As curator of modern and contemporary art, I have the distinct privilege of working with an ever-growing permanent collection that contains many gems from the late-19th century onward. Care of the collection is at the core of curatorial responsibility, and as a collecting institution we make a lifetime commitment to protect, interpret, and display our works.
As we’ve been transitioning from the FAC to the Colorado Springs Fine Arts Center at Colorado College, the time has been nothing short of challenging, rigorous, inspirational, and exhilarating, all adjectives I would readily apply to the Colorado College experience, based on my newly established insider’s point of view. The vibrant intensity of the Block Plan and the creative ingenuity of those who teach, learn, and work through it regularly astounds me. In the past year and a half, I’ve been given the gift of opportunity to explore new ways of thinking about art and exhibiting it, why we need art and who it is for, and the ability to experiment with and articulate my personal curatorial approach — all critical issues and questions for a modern museum.

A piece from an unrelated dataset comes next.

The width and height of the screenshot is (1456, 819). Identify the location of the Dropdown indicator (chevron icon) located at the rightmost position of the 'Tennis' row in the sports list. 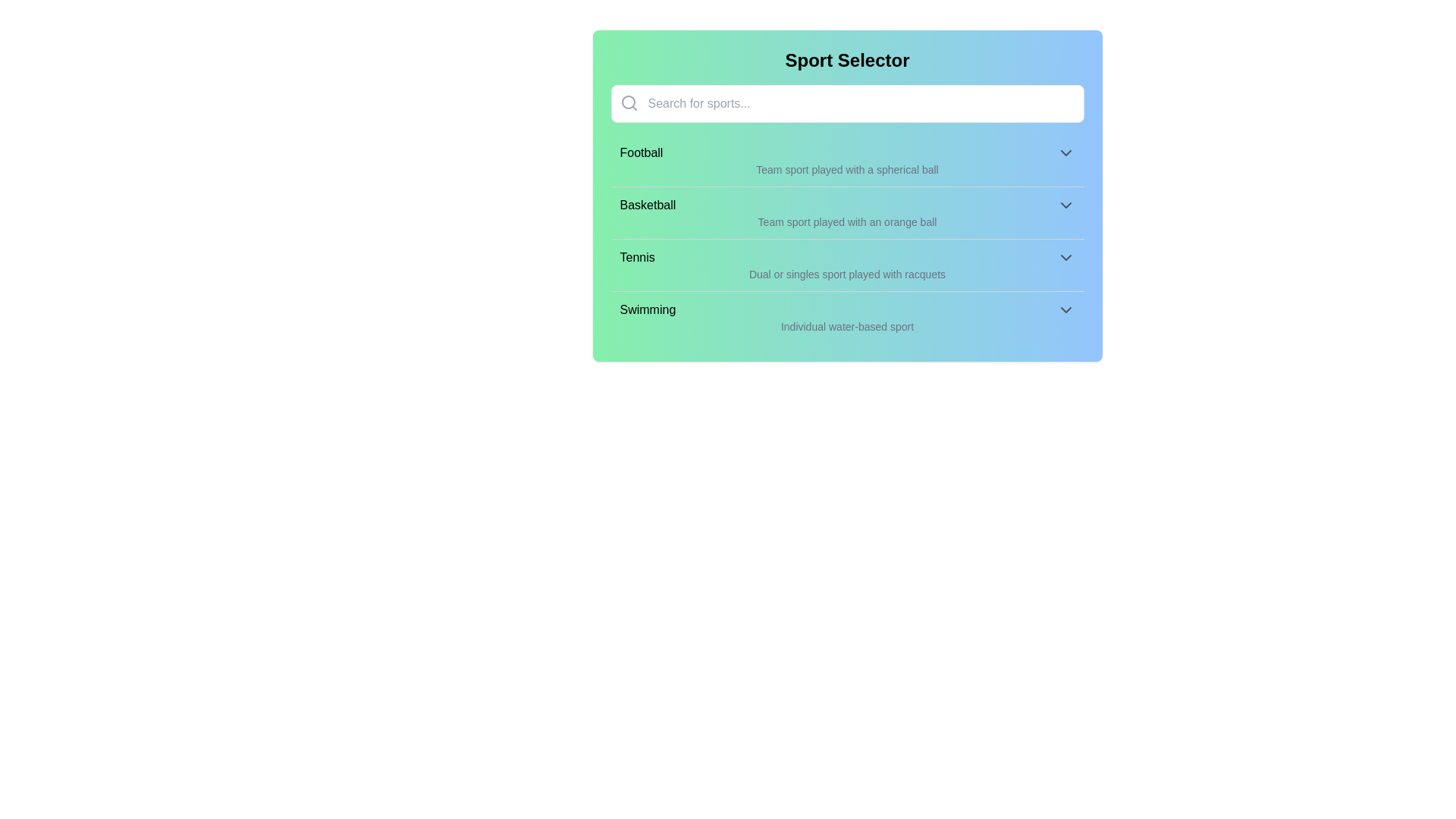
(1065, 256).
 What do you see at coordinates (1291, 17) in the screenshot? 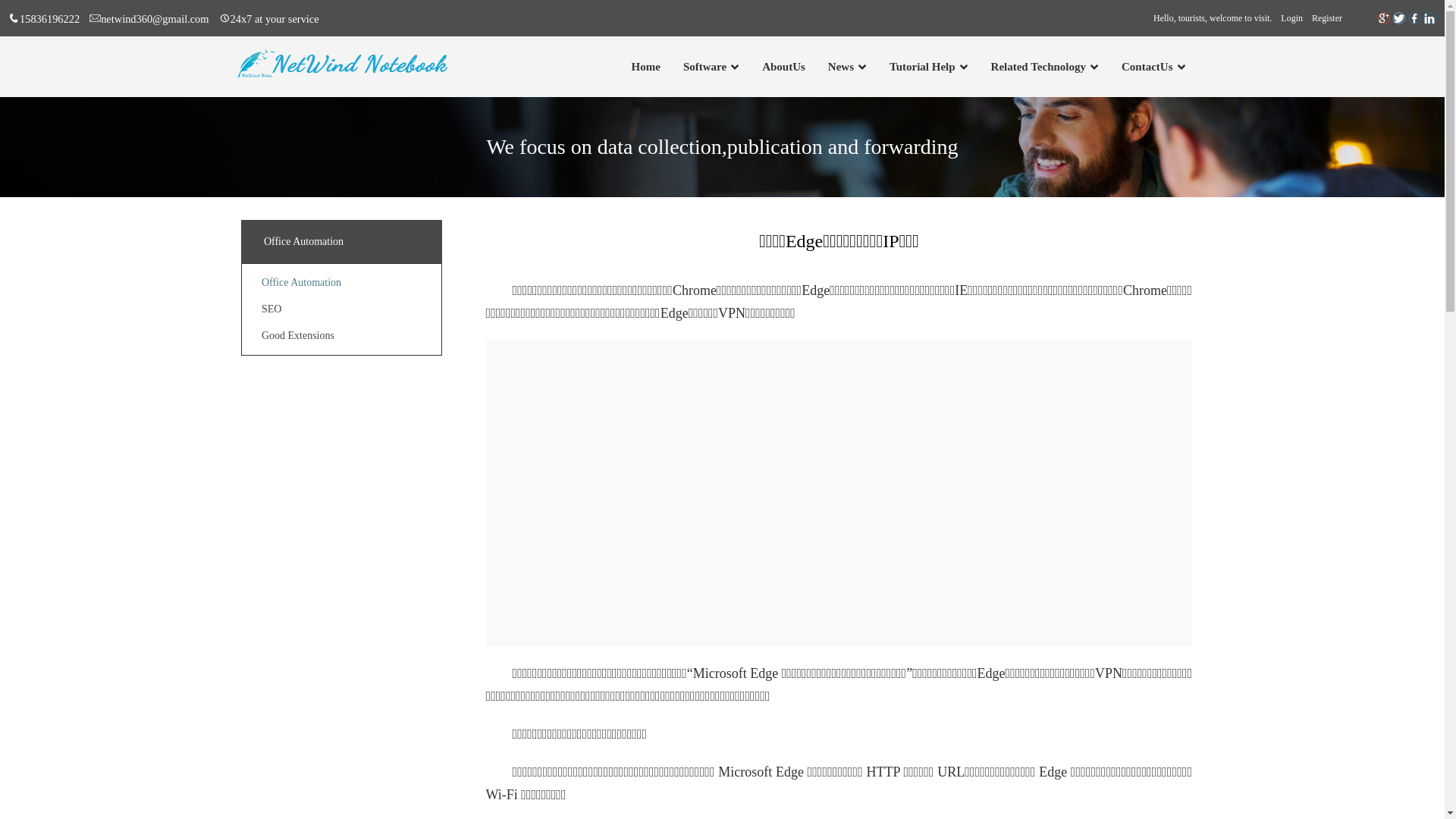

While I’ve stressed the criticality of collections care, I must confess that the part of my job I most love is the regularity with which I am able to engage directly with living artists. My curatorial philosophy is less “supreme being” and more “collaborator,” and I tend to view myself as a facilitator who can help bring an artist’s vision to fruition. My most personally rewarding exhibitions, and I believe some of the most publicly successful, have been built according to this model, not the least of which was the recently closed “Heartland,” an autobiographical body of work by sculptor Steven Durow.
Over the course of about four years, Steven and I talked about possibilities, only landing on the theme about two years ahead of opening. He continued to develop, change, and produce works until they were crated and brought to Colorado, about a week before opening last October. Exhibitions, like art itself, can be organic, living things. The willingness to let them be iterative, even after installation, is a notion that embraces the fluidity of the Block Plan and one that I have long admired in my colleague Jessica Hunter-Larsen ’90’s ambitious I.D.E.A. program and in her work as the FAC’s director of academic engagement.

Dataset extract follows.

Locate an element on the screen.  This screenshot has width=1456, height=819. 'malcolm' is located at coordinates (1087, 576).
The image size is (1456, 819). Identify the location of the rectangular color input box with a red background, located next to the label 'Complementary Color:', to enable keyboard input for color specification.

At the FAC, the curatorial role doesn’t end with exhibitions and collections research. Some of my proudest moments have occurred in the context of special events related to exhibition programming. In 2013, we held the Gods and Monsters Bash, a Halloween party inspired by Pamela Joseph’s Sideshow of the Absurd, and the Bash is now an annual event attracting nearly 1,000 attendees each year. JAM FAC, a CC/FAC/community collaborative celebration of hip hop stemming from the jaw-dropping graffiti in “El Mac: Aerosol Exalted” followed in a similar vein in 2015, as did last December’s “Snow Ball: A Silent Disco” dance party held outdoors in the magical environment of Buck Walsky’s installation piece, “Beach Front.”
I am passionate about collaborations such as these: with contemporary artists, scholars, colleagues, students, and the community, across disciplines and divides. As we reconsider who museums serve and how art can make a powerfully positive impact on individuals and society, it is our charge to reduce or eliminate barriers to access, de-elitize the institution, and expand the narrative and voices represented within. It is my great hope that through this visionary partnership, one that feels perfectly obvious and natural, we will begin to see ripples of enthusiasm throughout the Pikes Peak Region and beyond.